Le drame qui s'est produit à Annecy a bouleversé toute la France. Interviewé par le Parisien, Guillaume Mortamet, chef adjoint du service de réanimation pédiatrique au CHU de Grenoble (Isère), s'est souvenu de cette journée particulièrement difficile qui le marquera à vie. Ayant pris en charge trois des quatre enfants grièvement blessés au couteau : Ettie, Ennio et Alba, âgés de 2 à 3 ans, le médecin raconte comment il a géré cette journée hors norme. Il se souvient particulièrement de la prise en charge de la fillette qui avait "un peu partout", "des lésions plus complexes", et dont le pronostic vital était clairement engagé.

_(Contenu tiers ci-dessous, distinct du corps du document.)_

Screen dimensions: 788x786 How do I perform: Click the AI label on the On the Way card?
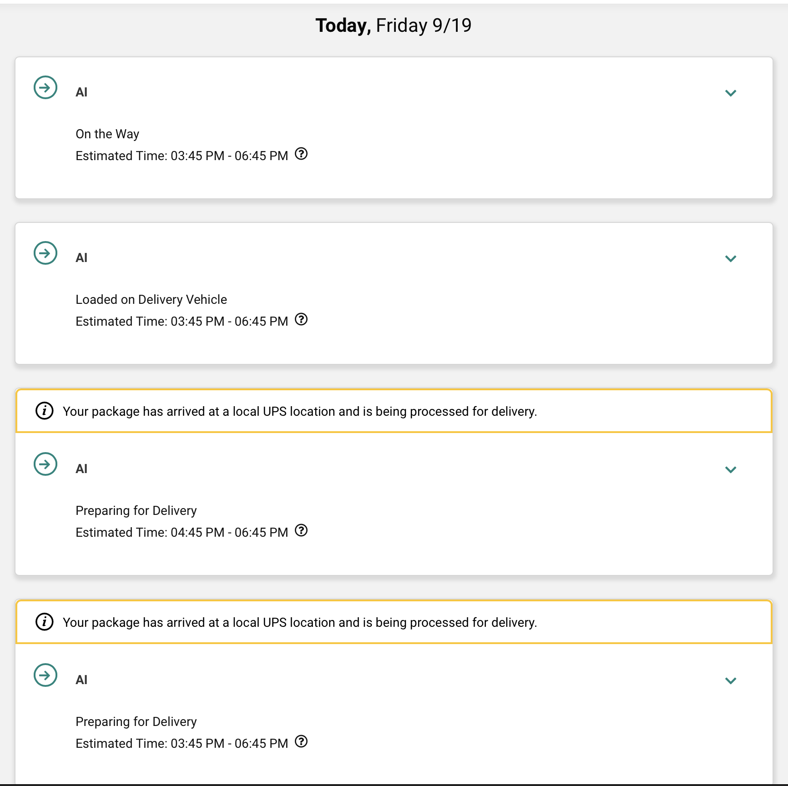tap(81, 92)
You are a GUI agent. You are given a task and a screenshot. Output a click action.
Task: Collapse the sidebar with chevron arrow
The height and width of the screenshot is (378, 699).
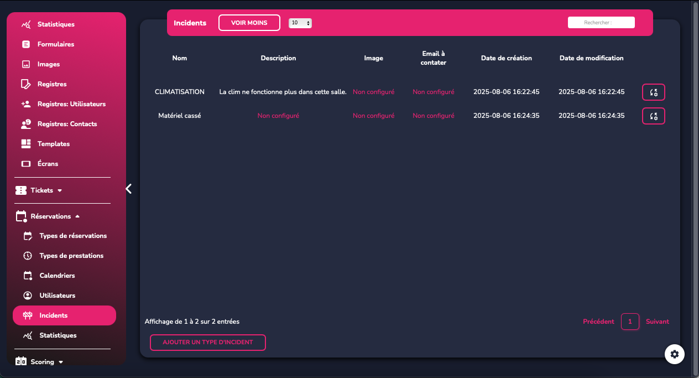tap(129, 189)
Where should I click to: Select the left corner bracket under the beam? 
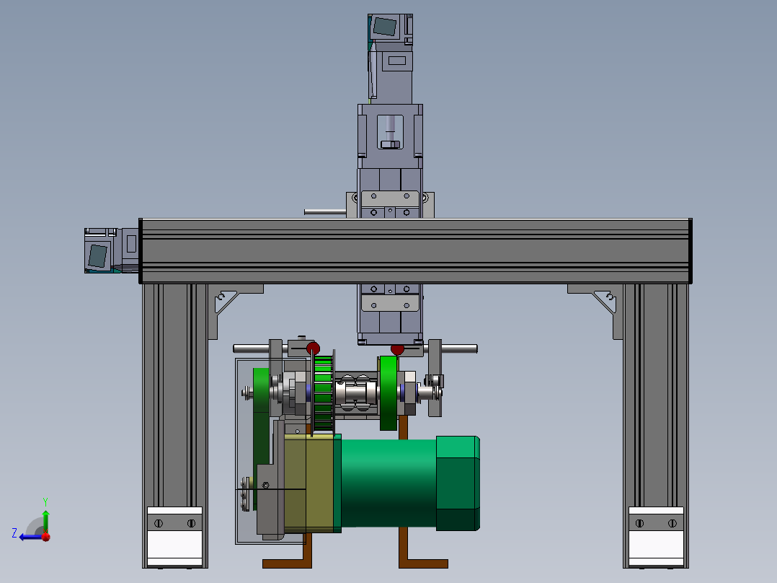click(232, 309)
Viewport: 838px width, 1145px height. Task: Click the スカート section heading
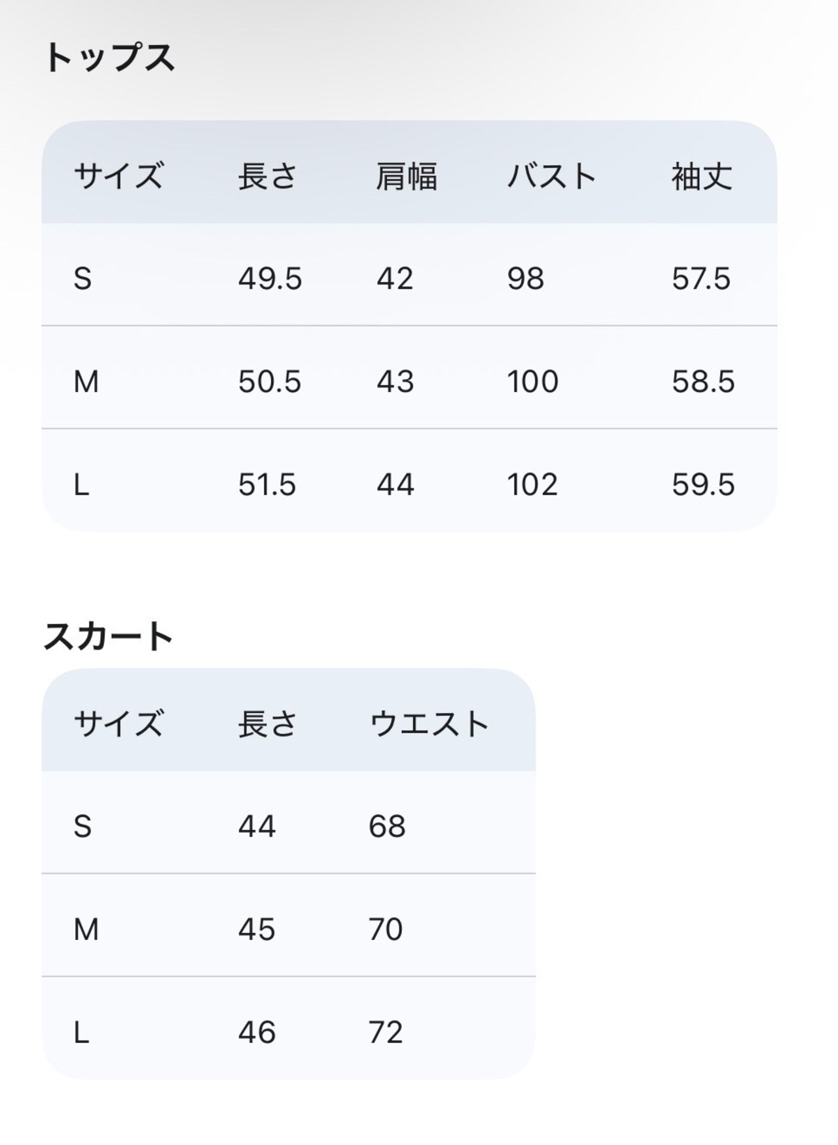pyautogui.click(x=108, y=636)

Devant être transporté en urgence par hélicoptère, il raconte : "Ma plus grande crainte, c'était qu'elle décompense dans l'hélicoptère ou qu'elle saigne à nouveau. C'est un moment très risqué : les tuyaux et les perfusions peuvent s'arracher. La surveillance est limitée à bord, la communication impossible à cause du bruit. Je ne la lâche pas. Je ne me pose pas la question de si elle va vivre ou mourir. Chaque minute qui passe est une de gagnée. Des images m'arrivent par flashs : celles du parc où l'attaque a eu lieu, j'y suis allé avec mes enfants. À côté de moi, la petite fille est inconsciente mais je lui parle tout le temps, je lui caresse les cheveux, en répétant : 'Sois costaude, bats-toi, on va y arriver.'"
L'espace d'un instant, je pense à mes enfants
Maintenant que "tous les enfants sont hors de danger", le médecin a aussi accepté de se confier sur le déroulé du drame, notamment lorsqu'il a appris la terrible nouvelle. "Il est environ 10 heures ce jeudi, je relis le dossier d'un patient dans mon bureau avec une collègue réanimatrice quand son téléphone sonne. C'est l'équipe de déchocage, l'unité chargée des urgences vitales à l'hôpital. Une attaque vient d'avoir lieu, plusieurs enfants seraient impliqués et certains vont arriver chez nous : ils ont besoin de renfort. Sur le coup, je crois qu'il s'agit d'un exercice. Mais ma collègue me dit : 'Non, il faut y aller tout de suite'. L'espace d'un instant, je pense à mes enfants de 2 et 4 ans, qui ont le même âge. Mais je me reconcentre aussitôt".
On n'est jamais préparé à affronter un tel drame
Ce qu'on lui indique ? "Que des tout-petits de 2-3 ans ont reçu des coups de couteau. On ignore combien ils sont et la gravité de leur blessure.". Immédiatement le réanimateur met ses sentiments de côté pour être efficace au maximum. "Quand je monte dans l'hélicoptère, je comprends que je me souviendrai de ce jour toute ma vie. Même si on est habitués à prendre en charge, presque tous les jours, des urgences vitales, c'est la première fois que j'interviens sur une attaque au couteau chez de si jeunes enfants. Généralement, il s'agit d'adultes ou d'adolescents. Ce qui est aussi inédit, c'est qu'il y en ait autant et dans un état si critique. J'ai beau essayer de faire abstraction du contexte, je suis ému. On n'est jamais préparé à affronter un tel drame." admet-il.
Désormais sortis d'affaire, les enfants peuvent remercier leurs anges gardiens ayant réussi à les sauver. "Les enfants sont toujours en réanimation. Ils devraient rejoindre un autre service de l'hôpital dans quelques jours. Puis ils rentreront chez eux. Une longue reconstruction les y attend. Mais on a réussi à les sauver. C'est la plus belle des satisfactions", a-t-il conclu avec beaucoup d'émotion.